The Efficacy of Metabolic Correction of Hyperhomocysteinemia in Hypertension
Homocysteine is considered as an independent ranked risk factor of cardiovascular complications. The objective of the study is to optimize therapy of hypertensive patients by additional oral administration of vitamin B complex and 1 mg of folic acid. Material and Methods. The study included 80 patients suffered from essential hypertension stage I–III, aged 58.29 ± 0.84 years. Patients were randomized to clinical groups. Patients of group A (n = 34) received treatment on the background of administration of angiotensin II receptor blocker and diuretic when necessary. Patients of group B
(n = 46) on the background of basic therapy were additionally administered homocysteine-lowering combination. Follow-up was three months. The control group consisted of 34 apparently healthy individuals. The level of total homocysteine was determined by immunoenzyme technique using Homocysteine EIA kit before and after treatment. Results.
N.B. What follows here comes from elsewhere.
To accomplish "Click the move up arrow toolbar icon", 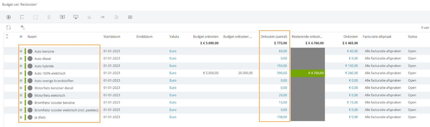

The level of homocysteine in group A did not change significantly (14.60 ± 1.09 mmol/l vs 13.60 ± 0.89 mmol/l; p > 0.05) and was higher than in the control group
(9.20 ± 0.56 mmol/l). In the group B it was observed homocysteine lowering by 22.7 % (p < 0.0001). Conclusions. In hypertensive patients we observed homocysteine elevation compared to apparently healthy individuals (p < 0.0001). Antihypertensive therapy does not affect the homocysteine concentration. Addition to antihypertensive therapy of vitamin complex and 1 mg of folic acid promotes significant reduction of homocysteine level in comparison with baseline (p < 0.0001).